Текст книги "Дорога к замку"


Автор книги: Дзюнъити Ватанабэ


Соавторы: Ясуси Иноуэ,Кэндзи Маруяма,Синъитьиро Накамура,Такако Такахаси,Дзиро Икусима,Оока Сёхэй
сообщить о нарушении

Текущая страница: 9 (всего у книги 14 страниц)

Слова, которыми объявляют о смерти, могут быть различными. Некоторые врачи говорят:

– Все, конец.

Это, правда, напоминает игру в шахматы, когда один из играющих признает своё поражение. Причём обычно это происходит до объявления мата, а здесь, увы, мат уже поставлен.

Можно, конечно, и так:

– Больной скончался.

Но это как‑то не звучит в тех случаях, когда пациент долгое время перед смертью находился в бессознательном состоянии, то есть дыхание у него ещё сохранялось, но жить фактически он давно уже перестал. Тут поневоле хочется добавить "только что", и иные врачи так и говорят:

– Больной только что скончался.

Точнее не скажешь.
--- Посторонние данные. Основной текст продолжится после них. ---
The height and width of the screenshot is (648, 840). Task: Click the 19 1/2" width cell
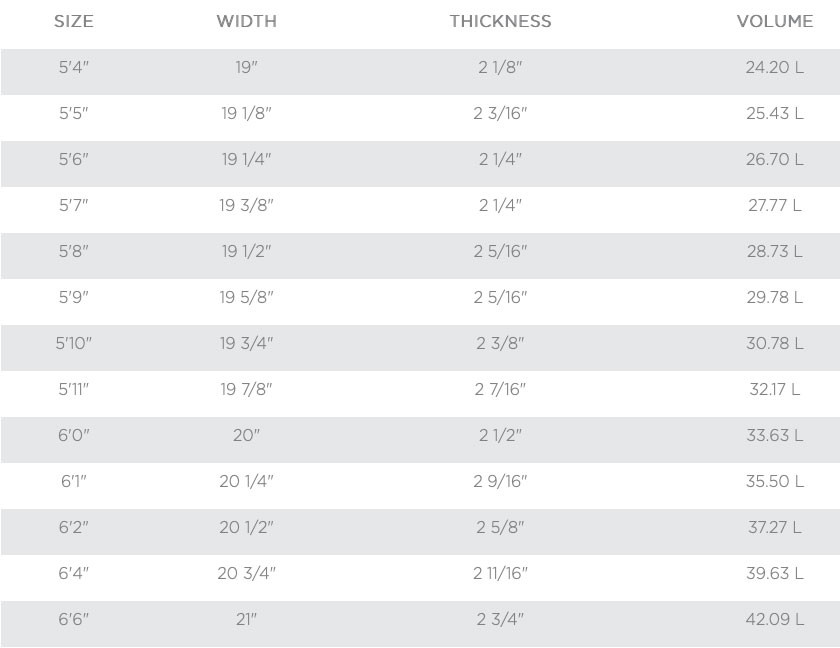[246, 252]
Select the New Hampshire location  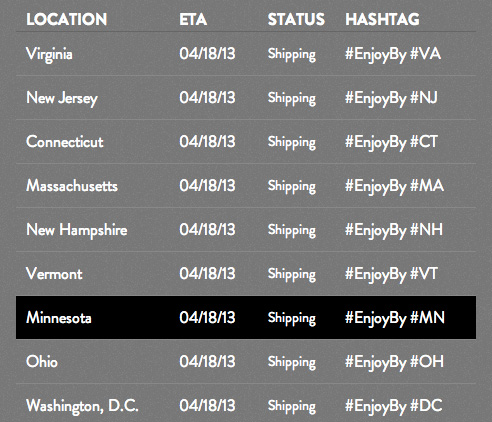pyautogui.click(x=77, y=230)
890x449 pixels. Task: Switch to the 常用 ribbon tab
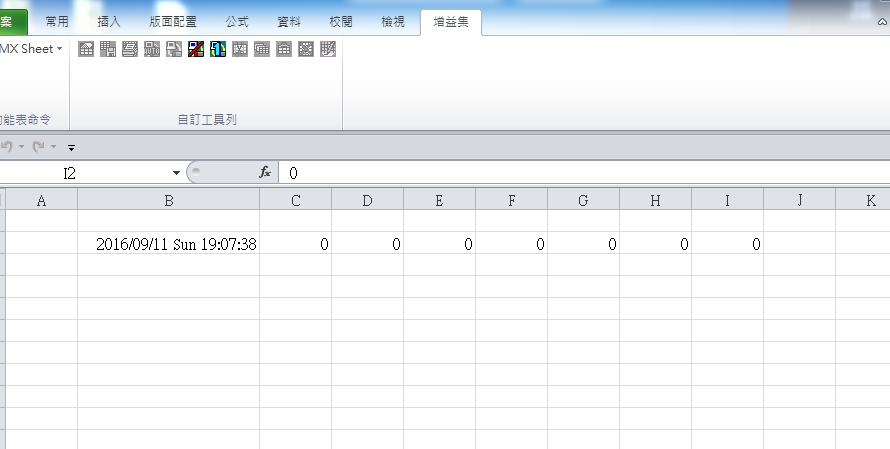57,21
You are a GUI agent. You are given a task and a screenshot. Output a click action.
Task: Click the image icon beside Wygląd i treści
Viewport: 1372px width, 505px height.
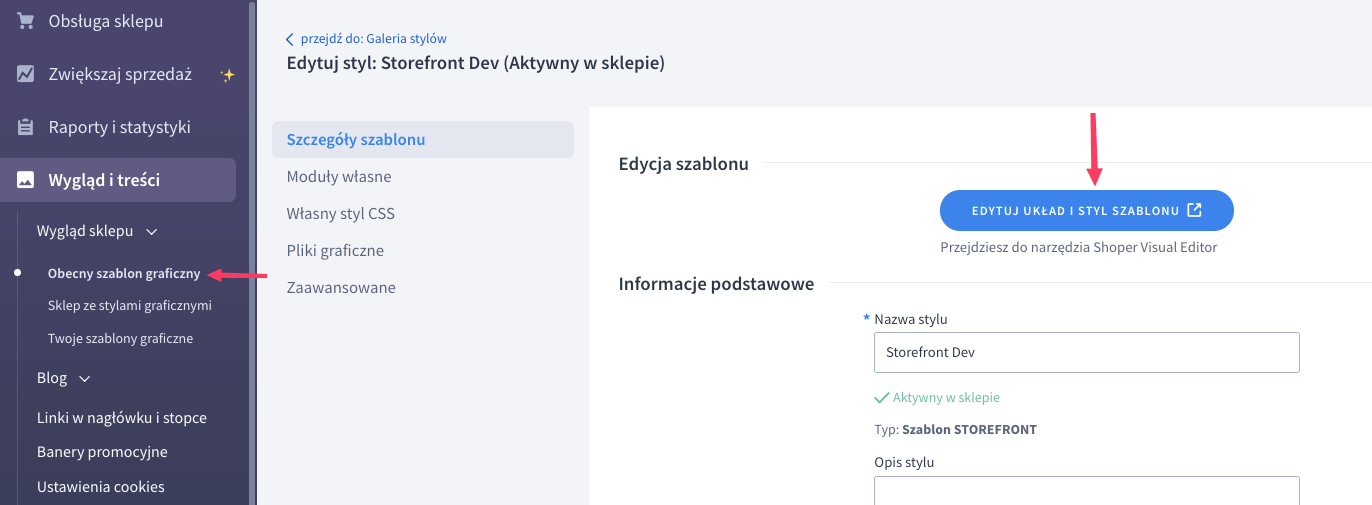[25, 181]
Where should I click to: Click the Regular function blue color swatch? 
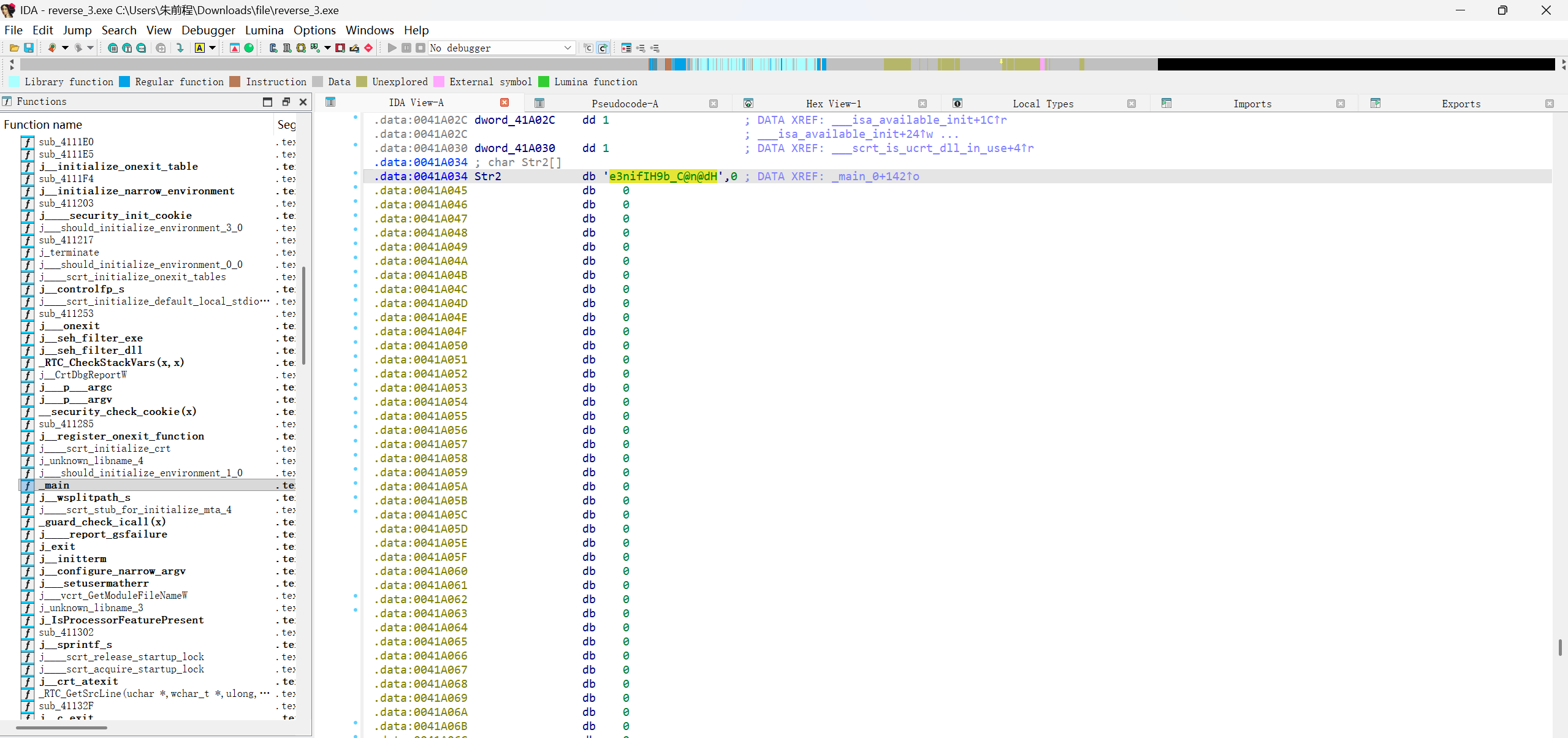[124, 82]
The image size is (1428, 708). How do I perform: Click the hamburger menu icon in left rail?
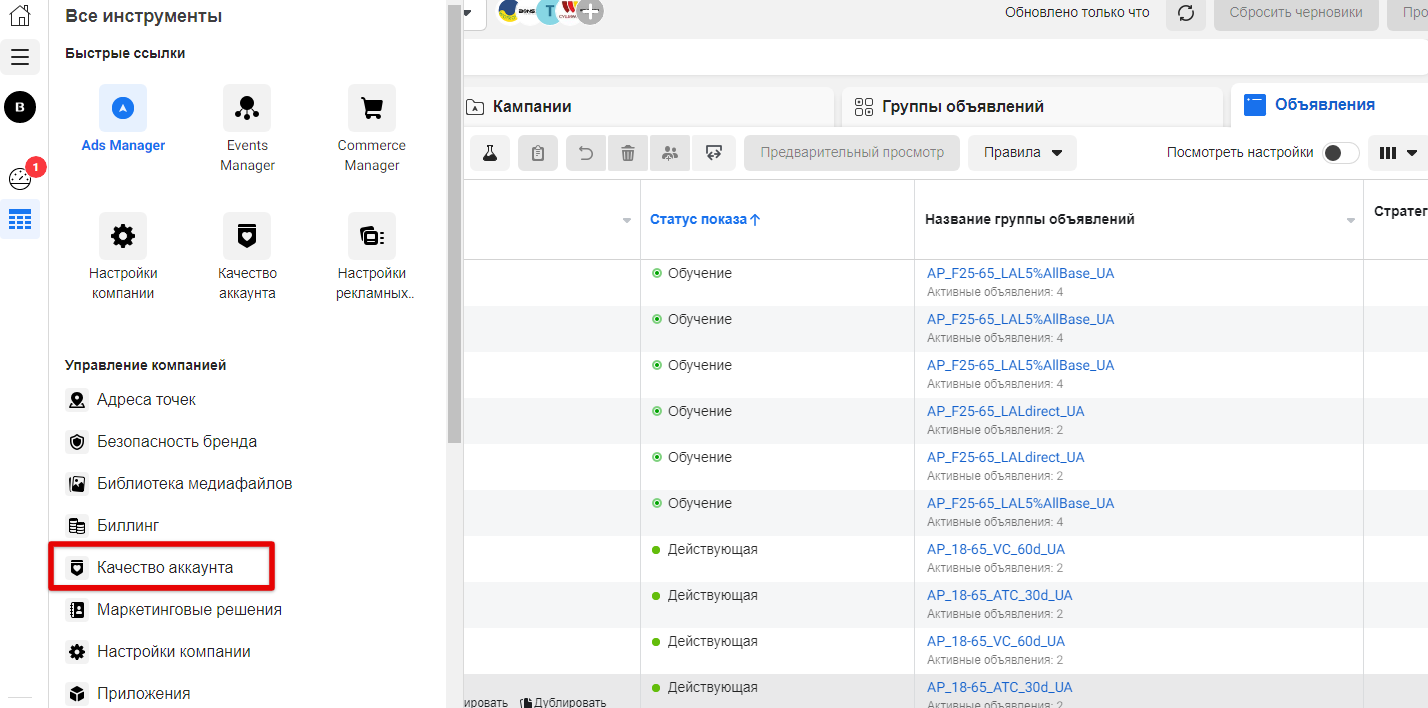(20, 57)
Звучит суховато, но во всяком случае сомнений у родственников не оставляет.

Наиболее приемлемым считается следующий вариант:

– Мы сделали все возможное, чтобы спасти жизнь больного, но медицина, увы, бессильна. – И склонить голову.

В этих словах и сообщение о смерти, и сочувствие, и признание своей вины перед родственниками – в общем, все что нужно. Правда, в жизни произнести эту фразу не так просто, тем более в больничной палате, которую только что посетила смерть, – вряд ли врача дослушают до конца. Родственники умершего или начнут рыдать на середине, или бросятся обнимать покойного, так что по крайней мере половина фразы пропадёт. Таким образом, по содержанию этот вариант хорош, но на практике не очень удобен.

Некоторые врачи почему‑то просто говорят:

– Прошу простить.

По их мнению, эти слова достаточно выразительны. Однако врачу, который не лечил больного, а присутствует при его смерти случайно, будучи на дежурстве, извиняться вроде бы не за что. Вряд ли, произнося эти слова, он будет вкладывать в них какой‑нибудь смысл. Все же этот вариант наряду с "Больной скончался" используется довольно часто.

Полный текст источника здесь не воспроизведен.